PROBLEM DETAILS –
Write out the entries from the line with "Given: Open Apps and Features" up to and including the line with "click(x=140, y=443)" as a two-column CSV with the headers entry_text and answer, one row per entry. Put each field in quotation marks and replace its line breaks with spaces.

Raw entries –
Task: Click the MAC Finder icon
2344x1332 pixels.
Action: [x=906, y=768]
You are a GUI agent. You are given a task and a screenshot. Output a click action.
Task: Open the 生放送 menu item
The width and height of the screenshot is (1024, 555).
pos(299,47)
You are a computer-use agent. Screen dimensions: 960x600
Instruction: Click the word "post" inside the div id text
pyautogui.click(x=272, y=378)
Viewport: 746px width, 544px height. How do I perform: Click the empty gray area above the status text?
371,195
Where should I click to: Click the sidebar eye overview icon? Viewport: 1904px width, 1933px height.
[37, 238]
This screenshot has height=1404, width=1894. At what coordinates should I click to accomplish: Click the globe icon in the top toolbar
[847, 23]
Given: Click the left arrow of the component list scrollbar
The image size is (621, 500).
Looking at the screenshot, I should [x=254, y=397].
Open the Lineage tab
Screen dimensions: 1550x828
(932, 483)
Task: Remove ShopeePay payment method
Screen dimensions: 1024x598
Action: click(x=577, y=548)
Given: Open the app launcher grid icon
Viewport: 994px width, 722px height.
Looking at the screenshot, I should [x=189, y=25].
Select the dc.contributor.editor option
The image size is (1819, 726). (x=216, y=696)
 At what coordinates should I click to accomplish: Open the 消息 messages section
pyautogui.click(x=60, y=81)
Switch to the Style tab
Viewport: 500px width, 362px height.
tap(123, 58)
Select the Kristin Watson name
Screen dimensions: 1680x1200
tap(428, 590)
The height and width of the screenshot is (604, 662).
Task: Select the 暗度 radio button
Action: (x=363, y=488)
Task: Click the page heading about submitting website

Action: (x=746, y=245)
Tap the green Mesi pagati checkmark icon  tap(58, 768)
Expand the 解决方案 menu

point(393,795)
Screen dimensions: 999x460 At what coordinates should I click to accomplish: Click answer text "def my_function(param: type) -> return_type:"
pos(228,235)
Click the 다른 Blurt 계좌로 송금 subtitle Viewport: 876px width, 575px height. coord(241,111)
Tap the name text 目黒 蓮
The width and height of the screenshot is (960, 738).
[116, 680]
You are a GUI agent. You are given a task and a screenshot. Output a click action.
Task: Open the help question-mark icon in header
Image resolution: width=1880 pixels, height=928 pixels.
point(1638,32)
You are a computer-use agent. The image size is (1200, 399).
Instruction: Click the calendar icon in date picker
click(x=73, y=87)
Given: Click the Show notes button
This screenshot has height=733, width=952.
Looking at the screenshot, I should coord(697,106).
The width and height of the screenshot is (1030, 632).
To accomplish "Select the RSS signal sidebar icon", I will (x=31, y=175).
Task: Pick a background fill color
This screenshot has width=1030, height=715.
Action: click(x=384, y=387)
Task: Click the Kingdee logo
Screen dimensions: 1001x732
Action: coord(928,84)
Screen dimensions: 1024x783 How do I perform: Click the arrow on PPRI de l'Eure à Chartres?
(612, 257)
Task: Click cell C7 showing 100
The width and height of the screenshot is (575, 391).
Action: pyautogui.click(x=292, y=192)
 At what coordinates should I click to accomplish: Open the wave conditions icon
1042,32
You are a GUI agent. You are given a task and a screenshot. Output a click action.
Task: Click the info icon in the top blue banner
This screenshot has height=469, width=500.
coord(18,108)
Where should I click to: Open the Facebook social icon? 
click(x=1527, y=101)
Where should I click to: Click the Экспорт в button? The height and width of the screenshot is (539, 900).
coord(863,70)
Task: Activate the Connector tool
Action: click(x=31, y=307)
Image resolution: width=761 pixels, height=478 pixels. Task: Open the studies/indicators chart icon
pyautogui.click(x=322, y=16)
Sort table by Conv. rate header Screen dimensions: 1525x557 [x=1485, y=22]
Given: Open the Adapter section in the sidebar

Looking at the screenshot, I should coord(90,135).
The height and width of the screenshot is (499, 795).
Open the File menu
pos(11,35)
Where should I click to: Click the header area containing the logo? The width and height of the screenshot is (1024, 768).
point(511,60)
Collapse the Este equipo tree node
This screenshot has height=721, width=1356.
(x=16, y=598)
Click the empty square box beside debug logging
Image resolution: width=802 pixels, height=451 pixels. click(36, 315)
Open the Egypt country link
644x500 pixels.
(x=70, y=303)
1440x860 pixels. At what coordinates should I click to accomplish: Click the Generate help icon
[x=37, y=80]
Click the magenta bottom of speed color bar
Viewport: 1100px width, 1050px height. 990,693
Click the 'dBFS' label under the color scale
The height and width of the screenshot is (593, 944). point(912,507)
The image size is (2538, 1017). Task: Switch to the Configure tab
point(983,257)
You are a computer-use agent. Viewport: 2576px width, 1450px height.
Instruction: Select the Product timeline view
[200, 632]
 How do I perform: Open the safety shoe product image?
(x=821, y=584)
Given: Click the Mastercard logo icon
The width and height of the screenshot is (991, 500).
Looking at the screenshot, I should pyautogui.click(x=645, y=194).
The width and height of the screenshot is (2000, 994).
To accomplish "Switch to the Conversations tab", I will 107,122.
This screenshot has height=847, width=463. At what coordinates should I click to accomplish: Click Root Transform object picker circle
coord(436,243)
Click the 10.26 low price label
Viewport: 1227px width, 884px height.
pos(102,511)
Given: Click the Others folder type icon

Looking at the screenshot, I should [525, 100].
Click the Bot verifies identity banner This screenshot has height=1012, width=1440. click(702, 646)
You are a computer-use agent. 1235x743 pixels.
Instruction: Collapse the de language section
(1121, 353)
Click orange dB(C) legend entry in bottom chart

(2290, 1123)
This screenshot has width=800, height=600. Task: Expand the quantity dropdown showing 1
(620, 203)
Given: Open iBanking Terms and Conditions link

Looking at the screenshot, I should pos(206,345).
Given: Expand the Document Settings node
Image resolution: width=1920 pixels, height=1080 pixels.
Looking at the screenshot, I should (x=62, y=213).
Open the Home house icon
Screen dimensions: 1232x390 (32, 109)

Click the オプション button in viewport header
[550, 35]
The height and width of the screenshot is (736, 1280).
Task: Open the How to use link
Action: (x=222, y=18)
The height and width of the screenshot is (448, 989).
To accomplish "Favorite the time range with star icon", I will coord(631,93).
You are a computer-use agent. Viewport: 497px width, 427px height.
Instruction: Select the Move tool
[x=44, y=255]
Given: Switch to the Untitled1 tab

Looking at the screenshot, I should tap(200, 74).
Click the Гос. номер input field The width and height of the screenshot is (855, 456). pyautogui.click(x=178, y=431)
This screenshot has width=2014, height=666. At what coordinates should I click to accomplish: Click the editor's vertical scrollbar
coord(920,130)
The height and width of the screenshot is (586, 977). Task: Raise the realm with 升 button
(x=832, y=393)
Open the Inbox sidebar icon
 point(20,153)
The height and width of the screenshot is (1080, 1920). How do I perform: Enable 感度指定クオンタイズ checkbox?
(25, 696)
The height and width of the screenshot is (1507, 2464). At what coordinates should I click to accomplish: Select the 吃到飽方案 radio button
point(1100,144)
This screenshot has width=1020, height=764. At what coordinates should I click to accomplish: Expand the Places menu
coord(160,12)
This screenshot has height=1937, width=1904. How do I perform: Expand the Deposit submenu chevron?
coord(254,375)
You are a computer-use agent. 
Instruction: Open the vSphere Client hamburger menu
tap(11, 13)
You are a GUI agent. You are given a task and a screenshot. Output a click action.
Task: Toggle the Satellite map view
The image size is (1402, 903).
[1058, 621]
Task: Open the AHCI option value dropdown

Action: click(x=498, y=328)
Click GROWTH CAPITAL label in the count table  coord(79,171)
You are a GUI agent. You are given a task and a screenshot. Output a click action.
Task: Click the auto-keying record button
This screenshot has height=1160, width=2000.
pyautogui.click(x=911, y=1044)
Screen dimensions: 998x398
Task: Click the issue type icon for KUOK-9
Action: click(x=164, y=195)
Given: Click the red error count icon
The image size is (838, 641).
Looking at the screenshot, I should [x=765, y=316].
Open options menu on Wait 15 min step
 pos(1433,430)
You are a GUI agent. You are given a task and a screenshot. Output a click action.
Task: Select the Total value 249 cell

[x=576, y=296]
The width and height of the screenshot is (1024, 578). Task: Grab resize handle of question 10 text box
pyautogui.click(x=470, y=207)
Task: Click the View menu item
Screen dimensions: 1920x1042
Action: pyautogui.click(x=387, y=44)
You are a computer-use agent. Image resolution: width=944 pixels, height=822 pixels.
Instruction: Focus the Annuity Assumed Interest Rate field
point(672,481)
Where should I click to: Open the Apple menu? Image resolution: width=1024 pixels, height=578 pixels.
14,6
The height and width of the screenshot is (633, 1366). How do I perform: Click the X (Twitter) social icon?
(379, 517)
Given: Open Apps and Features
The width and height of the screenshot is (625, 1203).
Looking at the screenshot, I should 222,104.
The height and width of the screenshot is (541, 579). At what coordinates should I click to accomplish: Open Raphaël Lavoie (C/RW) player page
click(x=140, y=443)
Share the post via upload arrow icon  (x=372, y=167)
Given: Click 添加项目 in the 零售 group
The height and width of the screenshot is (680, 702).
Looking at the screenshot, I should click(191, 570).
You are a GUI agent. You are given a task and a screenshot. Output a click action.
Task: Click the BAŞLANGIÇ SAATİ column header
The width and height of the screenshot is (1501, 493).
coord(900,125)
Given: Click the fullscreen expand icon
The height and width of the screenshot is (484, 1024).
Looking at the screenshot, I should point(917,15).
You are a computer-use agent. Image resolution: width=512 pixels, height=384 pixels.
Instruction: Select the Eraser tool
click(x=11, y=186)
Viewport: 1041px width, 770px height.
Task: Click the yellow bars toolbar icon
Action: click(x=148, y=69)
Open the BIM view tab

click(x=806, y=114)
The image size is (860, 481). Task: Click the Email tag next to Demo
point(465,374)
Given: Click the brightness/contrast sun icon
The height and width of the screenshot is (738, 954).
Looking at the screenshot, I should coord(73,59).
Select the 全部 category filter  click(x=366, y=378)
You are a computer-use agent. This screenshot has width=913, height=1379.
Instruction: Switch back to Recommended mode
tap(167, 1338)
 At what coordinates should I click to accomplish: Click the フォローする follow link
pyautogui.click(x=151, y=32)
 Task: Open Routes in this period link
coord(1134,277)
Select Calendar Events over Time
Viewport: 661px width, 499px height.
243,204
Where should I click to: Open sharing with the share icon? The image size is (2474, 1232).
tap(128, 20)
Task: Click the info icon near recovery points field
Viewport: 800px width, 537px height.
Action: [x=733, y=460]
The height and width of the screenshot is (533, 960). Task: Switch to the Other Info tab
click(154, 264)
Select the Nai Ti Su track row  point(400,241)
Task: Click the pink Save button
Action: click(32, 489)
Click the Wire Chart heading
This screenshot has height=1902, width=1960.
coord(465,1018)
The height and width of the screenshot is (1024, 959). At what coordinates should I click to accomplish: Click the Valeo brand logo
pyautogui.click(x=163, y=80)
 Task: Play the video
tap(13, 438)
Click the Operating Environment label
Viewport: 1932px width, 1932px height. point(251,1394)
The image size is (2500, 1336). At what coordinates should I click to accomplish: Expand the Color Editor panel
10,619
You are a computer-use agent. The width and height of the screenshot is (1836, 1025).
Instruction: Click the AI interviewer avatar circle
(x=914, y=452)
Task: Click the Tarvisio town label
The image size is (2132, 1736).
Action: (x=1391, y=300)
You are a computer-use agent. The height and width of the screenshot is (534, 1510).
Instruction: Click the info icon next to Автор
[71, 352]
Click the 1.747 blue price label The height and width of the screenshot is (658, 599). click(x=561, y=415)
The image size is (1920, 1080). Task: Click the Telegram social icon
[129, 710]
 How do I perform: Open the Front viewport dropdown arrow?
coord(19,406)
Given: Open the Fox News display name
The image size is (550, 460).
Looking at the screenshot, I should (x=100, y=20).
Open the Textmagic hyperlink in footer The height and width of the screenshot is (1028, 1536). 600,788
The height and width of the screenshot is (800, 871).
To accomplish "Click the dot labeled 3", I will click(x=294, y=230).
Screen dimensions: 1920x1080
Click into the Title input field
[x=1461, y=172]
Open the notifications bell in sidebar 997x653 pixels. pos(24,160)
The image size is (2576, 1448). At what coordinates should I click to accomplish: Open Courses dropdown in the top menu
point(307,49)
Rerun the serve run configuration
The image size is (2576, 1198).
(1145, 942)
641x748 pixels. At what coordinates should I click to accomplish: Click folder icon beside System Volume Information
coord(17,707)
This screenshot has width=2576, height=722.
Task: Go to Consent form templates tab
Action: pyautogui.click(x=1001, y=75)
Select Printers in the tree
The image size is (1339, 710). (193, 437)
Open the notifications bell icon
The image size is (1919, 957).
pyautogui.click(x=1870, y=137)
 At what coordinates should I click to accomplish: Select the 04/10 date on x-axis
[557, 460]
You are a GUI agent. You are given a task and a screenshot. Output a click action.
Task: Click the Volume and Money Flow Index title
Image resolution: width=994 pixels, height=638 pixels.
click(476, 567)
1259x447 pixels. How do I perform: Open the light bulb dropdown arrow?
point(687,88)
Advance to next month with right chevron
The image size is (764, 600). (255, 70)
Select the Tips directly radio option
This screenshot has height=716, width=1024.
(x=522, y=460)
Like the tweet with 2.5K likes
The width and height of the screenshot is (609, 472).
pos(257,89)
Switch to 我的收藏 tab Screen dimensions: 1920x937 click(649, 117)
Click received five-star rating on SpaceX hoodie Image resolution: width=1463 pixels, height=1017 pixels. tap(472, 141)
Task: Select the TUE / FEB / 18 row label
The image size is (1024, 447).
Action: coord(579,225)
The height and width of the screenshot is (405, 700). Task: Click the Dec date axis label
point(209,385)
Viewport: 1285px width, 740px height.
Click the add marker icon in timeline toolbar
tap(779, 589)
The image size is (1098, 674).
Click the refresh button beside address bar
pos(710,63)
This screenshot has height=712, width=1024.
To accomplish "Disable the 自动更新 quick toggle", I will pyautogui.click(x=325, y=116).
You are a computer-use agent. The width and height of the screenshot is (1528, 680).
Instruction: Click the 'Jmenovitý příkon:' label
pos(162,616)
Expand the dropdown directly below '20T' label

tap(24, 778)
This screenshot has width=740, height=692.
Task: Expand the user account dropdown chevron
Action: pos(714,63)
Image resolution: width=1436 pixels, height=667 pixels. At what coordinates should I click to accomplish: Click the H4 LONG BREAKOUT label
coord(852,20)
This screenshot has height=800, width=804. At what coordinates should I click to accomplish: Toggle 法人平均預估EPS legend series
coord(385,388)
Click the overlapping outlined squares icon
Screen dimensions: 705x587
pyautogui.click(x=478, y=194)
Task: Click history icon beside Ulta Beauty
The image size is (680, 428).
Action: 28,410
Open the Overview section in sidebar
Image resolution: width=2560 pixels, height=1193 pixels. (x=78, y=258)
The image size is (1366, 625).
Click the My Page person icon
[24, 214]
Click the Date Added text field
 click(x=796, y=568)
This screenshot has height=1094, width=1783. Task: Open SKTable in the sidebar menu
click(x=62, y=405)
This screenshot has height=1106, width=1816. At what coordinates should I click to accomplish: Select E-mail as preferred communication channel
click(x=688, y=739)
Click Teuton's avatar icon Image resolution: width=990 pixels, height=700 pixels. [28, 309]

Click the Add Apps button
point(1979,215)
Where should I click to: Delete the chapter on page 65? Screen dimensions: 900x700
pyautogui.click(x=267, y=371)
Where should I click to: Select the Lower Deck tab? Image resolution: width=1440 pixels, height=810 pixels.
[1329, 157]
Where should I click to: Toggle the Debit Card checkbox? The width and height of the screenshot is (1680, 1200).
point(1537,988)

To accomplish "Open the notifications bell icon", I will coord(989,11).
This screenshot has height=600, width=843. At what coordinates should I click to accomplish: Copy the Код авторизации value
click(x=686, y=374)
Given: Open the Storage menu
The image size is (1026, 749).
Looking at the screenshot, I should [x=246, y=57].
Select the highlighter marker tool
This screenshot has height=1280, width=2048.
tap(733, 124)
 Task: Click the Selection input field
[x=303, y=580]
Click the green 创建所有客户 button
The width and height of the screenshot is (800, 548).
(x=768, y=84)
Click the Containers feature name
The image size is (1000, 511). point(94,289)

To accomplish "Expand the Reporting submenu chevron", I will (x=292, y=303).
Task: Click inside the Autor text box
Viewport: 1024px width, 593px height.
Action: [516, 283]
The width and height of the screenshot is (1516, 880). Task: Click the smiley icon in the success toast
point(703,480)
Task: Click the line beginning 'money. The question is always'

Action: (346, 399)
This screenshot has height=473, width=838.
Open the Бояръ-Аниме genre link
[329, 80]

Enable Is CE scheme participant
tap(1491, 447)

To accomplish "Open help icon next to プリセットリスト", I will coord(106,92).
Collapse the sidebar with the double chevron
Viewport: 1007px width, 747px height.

CORRECT RESPONSE –
entry_text,answer
"Given: Open Apps and Features The width and height of the screenshot is (625, 1203).","Looking at the screenshot, I should 222,104."
"The height and width of the screenshot is (541, 579). At what coordinates should I click to accomplish: Open Raphaël Lavoie (C/RW) player page","click(x=140, y=443)"